収入から得られる幸福度は自分ではなく周囲で決まる

収入から得られる幸せは、周囲の影響を大きく受けます。

自分が年収800万円でも周りの人がそれ以上稼いでいれば感じる幸福度は低くなります。

逆に自分が年収500万円でも周りの人が皆300万円ぐらいであれば感じる幸福度は高くなります。

これは心理学では「ランク所得」と呼ばれる考えで、要は人間はそもそも他人と比較した基準で幸福度を決めてしまうのです。

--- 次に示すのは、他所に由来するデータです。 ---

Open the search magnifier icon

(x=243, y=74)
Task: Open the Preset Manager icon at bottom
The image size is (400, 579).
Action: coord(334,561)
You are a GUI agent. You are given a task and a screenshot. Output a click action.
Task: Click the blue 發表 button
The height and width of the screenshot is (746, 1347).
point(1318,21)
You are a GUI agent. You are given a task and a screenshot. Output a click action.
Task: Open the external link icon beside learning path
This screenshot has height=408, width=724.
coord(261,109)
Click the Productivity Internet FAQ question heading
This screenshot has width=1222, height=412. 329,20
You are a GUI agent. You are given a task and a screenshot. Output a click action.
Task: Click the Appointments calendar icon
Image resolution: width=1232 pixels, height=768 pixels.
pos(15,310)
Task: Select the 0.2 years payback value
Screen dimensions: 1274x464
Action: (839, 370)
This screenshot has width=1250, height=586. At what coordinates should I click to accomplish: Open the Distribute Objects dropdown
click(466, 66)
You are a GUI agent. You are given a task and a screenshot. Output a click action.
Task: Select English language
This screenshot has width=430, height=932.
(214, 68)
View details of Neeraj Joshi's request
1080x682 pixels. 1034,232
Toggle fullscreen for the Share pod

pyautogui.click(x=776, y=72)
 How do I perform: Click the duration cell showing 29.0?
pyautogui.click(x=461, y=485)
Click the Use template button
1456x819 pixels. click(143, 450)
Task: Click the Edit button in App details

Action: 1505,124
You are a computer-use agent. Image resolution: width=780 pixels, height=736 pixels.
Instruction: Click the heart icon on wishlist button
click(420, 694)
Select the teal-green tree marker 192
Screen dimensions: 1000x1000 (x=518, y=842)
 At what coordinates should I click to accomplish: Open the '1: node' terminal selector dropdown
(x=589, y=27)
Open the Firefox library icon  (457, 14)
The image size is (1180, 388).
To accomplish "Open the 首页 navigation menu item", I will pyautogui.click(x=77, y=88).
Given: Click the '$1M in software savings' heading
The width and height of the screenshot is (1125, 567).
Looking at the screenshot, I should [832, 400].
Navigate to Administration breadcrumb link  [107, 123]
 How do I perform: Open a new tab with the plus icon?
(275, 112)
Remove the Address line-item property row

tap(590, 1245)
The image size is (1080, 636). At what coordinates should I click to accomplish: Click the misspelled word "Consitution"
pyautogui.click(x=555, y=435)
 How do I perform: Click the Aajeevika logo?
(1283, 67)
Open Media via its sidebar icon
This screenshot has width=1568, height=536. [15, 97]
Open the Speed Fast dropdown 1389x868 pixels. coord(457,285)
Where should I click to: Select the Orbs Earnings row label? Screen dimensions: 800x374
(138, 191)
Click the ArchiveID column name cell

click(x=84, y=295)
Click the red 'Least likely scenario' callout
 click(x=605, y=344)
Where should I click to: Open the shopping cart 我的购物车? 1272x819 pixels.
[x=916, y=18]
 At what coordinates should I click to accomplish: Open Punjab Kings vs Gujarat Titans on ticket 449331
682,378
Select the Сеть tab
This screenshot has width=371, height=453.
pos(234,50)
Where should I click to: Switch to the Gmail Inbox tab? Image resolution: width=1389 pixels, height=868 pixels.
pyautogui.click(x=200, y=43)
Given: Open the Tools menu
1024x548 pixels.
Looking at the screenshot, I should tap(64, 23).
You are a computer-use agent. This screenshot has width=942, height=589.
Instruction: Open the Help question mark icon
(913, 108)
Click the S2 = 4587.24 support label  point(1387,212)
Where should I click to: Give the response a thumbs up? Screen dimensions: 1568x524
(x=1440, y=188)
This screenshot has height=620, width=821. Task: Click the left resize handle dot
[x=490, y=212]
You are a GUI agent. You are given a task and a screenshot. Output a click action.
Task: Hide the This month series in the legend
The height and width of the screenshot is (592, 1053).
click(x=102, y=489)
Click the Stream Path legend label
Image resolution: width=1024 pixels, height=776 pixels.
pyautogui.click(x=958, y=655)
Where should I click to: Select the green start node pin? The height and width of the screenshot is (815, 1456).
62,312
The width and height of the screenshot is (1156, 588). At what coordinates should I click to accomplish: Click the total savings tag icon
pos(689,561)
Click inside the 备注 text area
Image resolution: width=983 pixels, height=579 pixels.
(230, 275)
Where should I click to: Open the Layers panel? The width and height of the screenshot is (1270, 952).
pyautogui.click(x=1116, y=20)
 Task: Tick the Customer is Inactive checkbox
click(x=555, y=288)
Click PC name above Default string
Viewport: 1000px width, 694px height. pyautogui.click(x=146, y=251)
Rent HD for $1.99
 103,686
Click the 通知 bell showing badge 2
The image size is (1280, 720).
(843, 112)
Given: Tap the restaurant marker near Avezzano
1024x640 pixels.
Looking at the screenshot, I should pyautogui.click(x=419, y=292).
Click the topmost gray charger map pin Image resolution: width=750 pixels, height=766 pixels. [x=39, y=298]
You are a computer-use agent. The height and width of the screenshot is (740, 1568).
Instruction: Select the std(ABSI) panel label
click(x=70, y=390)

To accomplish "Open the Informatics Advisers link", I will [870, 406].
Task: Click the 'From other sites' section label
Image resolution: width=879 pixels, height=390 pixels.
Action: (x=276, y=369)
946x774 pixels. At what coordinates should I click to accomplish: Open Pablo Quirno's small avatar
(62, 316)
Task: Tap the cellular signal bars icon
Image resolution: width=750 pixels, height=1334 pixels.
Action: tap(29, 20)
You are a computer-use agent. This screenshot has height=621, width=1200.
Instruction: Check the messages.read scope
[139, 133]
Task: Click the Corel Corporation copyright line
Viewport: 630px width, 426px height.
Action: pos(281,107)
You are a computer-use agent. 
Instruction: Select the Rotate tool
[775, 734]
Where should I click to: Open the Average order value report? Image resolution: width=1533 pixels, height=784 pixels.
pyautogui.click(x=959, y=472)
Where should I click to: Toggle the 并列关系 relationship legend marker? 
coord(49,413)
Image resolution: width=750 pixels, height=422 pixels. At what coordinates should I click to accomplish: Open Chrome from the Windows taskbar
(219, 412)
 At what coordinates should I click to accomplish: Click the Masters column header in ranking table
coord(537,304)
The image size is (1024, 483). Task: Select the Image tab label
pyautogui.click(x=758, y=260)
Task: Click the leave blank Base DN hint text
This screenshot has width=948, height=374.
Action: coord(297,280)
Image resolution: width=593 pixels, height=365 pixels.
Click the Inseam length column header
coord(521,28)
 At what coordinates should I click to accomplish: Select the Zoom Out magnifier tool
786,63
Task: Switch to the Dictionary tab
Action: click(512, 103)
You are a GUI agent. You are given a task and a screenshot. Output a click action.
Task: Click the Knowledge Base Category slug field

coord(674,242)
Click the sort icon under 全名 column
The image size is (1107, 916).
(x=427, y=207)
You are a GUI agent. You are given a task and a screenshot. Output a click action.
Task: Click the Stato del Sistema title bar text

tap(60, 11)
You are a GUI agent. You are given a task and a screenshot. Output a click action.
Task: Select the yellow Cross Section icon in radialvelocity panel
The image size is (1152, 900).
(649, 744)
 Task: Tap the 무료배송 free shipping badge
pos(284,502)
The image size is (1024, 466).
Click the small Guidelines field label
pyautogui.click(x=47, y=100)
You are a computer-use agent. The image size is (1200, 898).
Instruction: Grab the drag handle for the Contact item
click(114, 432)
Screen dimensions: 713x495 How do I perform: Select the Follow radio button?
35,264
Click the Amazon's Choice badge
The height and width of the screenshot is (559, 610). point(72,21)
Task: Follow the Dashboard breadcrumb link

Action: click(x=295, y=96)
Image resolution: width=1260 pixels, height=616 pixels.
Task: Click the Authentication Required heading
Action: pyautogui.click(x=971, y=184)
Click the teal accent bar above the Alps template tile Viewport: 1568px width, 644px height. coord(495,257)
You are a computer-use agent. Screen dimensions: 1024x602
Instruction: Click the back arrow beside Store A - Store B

よって、人生の幸せを収入アップという手段で目指すのは非常に効率が悪いという結論になります。

 

まとめ

以上、収入アップと人生の幸福度アップの関係性についてでした。
お金があればできることは増えますが、収入アップそれ自体から得られる幸福度は非常に小さく短命です。
人生の幸福度を重視するのであれば、健康、人間関係、自分の成長といった他の要素にフォーカスして行く方がよいでしょう。
収入アップはこれらの次に考えてみてもいいかもしれません。